Um deles não seria a minha escolha natural, porque não aprecio particularmente doces de coco. Trata-se de uma espécie de pavlova com sabor a coco, sobre uma cama de creme de coco e polpa de maracujá e ainda com uma bola de gelado de maracujá... uma delícia, disseram todas elas, que são fãs de coco.
Por fim, uma outra sobremesa, com um gelado de avelã, uma espécie de panqueca com sabor a café e um creme, talvez à base de mascarpone, e algo crocante por baixo... já nem sabemos bem, porque naquela altura o vinho já começava a tomar conta das operações, mas posso assegurar que se tratava de uma sobremesa divinal... acho eu, mas já nem me lembro muito bem.
Fomos convidados para subir até ao terraço para terminarmos o vinho e tomarmos o café, e foi uma nova surpresa, ainda não conhecíamos este espaço brutal.

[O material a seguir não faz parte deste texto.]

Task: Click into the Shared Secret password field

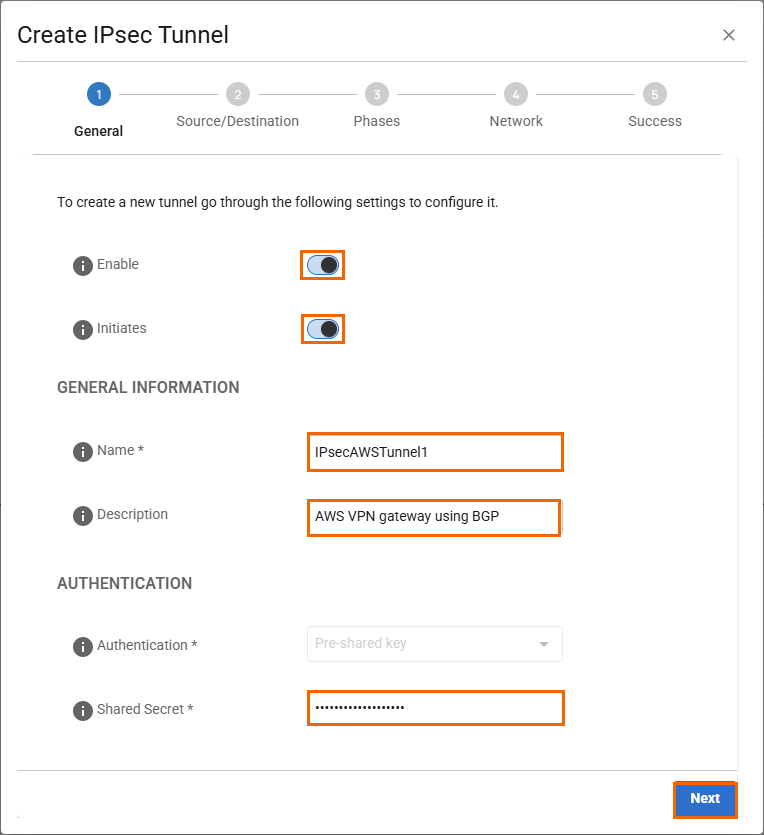Action: [x=435, y=708]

O jardim que encontrámos e a sua proximidade com alguns edifícios da cidade velha, aumenta ainda o nível requintado deste restaurante, que, desta forma, adquire uma maior proximidade com esta cidade encantadora… e encontramos assim uma perfeita combinação entre a cidade sagrada e um restaurante digno dos deuses.
No final de uma experiência tão sublime como esta só nos resta agradecer ao Martin e a toda a equipa que contribuiu para esta noite fantástica... e ao Marcelo, queria deixar aqui a nossa gratidão pela sua imensa amabilidade.
Buena suerte a todos vosotros y a vuestra magnifica Casa Marcelo... felicidades.